TAREFA A REALIZAR
No trecho sobre Richard Dawkins, qual é o título do livro em que ele pretende converter leitores teístas em ateus?

Richard Dawkins é ateu convicto. E, naturalmente, nenhum problema há nisso. Mais do que ateu, porém, ele é um militante feroz e implacável contra toda e qualquer religião e, ipso facto, contra Deus. Na realidade, o delírio não está na crença em Deus, ou em deuses, mas, sim, na crença em qualquer fenômeno sobrenatural - e aí incluem-se Papai Noel, gnomos, fadas do dente, espíritos etc. etc. Em seu livro Deus, um delírio, Dawkins tem a pretensão confessa de converter seus leitores teístas em ateus, pois a (s) religião (ões) é (são) um mal que necessita (m) de um freio. Segundo o autor, as grandes maldades do mundo são cometidas em nome da religião. Para sustentar seu argumento, cita o prêmio Nobel Steven Weinberg, que diz que "a religião é um insulto à dignidade humana. Com ou sem ela, teríamos gente boa fazendo coisas boas e gente ruim fazendo coisas ruins. Mas, para que gente boa faça coisas ruins, é preciso a religião". Logo em seguida evoca Pascal, nessa mesma direção, que afirmou: "os homens nunca fazem o mal tão plenamente e com tanto entusiasmo quando o fazem por convicção religiosa". Evidentemente, a história documenta que coisas hediondas já foram e ainda são feitas em nome de Deus. Uma das razões pode ser atribuída ao monoteísmo, pois, se só há um Deus, o Deus da minha religião é o "verdadeiro", e qualquer um que professe uma fé divergente só pode ser um herege e, portanto, merece ser punido.
Para Dawkins, homem das ciências, é de certo modo fácil desconstruir a fé em um Deus sobrenatural porque todas as tentativas teológicas de provar sua existência são fracas, inconsistentes e, muitas vezes, ilógicas, paradoxais e contraditórias. Elas somente fazem sentido para quem tem fé, e fé é algo que se tem ou não. Ademais, a ciência já provou algumas coisas que, aos olhos de um religioso, são um absurdo, como por exemplo sermos fruto da evolução, e não do criacionismo. Não há o que se contestar a esse respeito, pelo menos de Darwin para cá. Por outro lado, a ciência nunca provou - e parece-me que jamais provará - a inexistência divina.

MATERIAL COLETADO
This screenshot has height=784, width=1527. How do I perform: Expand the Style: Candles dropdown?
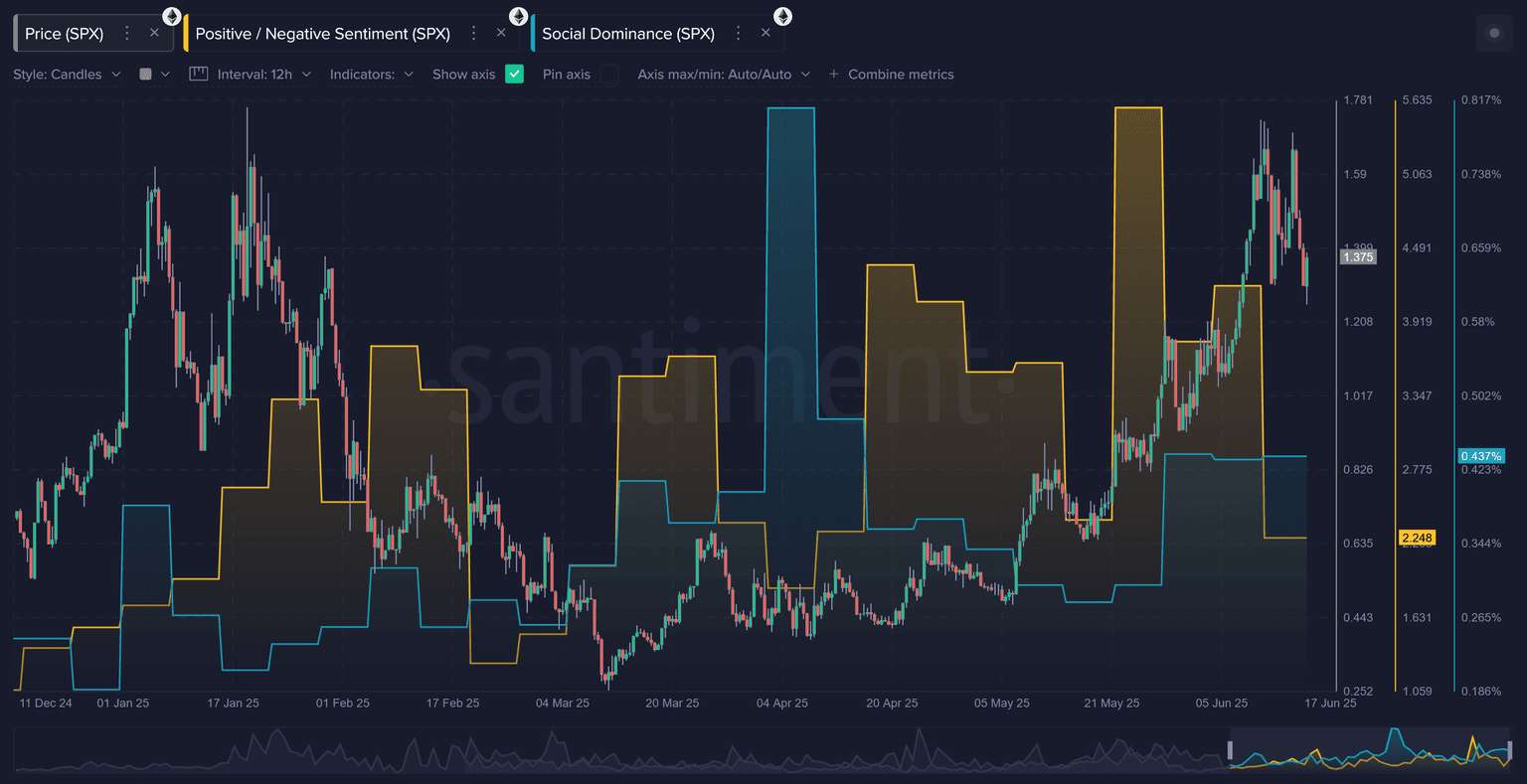[67, 75]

SOLUÇÃO DO EXERCÍCIO
Deus, um delírio.